WHAT TO PRODUCE
A complete answer includes every line below with the word "agent".

[Saved data entries]
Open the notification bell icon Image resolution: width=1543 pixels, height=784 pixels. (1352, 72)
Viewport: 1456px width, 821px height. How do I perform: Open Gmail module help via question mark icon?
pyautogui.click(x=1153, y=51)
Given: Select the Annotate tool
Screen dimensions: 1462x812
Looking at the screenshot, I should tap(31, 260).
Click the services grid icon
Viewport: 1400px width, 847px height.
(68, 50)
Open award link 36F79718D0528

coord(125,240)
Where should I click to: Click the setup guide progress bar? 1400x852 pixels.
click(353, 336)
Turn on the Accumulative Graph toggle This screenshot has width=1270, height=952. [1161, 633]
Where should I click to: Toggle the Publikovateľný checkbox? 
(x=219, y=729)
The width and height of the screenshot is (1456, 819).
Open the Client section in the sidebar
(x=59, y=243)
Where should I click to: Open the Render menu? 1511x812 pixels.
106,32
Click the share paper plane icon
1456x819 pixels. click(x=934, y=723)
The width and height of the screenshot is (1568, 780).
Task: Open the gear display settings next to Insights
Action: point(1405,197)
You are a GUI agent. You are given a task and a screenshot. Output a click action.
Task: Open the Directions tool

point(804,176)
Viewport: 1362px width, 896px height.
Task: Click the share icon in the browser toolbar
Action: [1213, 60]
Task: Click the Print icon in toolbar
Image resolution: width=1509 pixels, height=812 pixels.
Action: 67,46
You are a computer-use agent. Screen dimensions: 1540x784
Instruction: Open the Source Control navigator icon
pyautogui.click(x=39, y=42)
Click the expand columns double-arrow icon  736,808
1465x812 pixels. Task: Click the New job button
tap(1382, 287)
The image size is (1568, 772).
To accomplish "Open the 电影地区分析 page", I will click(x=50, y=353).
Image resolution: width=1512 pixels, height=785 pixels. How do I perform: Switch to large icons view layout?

SOLUTION TO THIS TASK
You are a GUI agent. You are given a task and a screenshot. Output a click action.
You are a computer-use agent. Screen dimensions: 1540x784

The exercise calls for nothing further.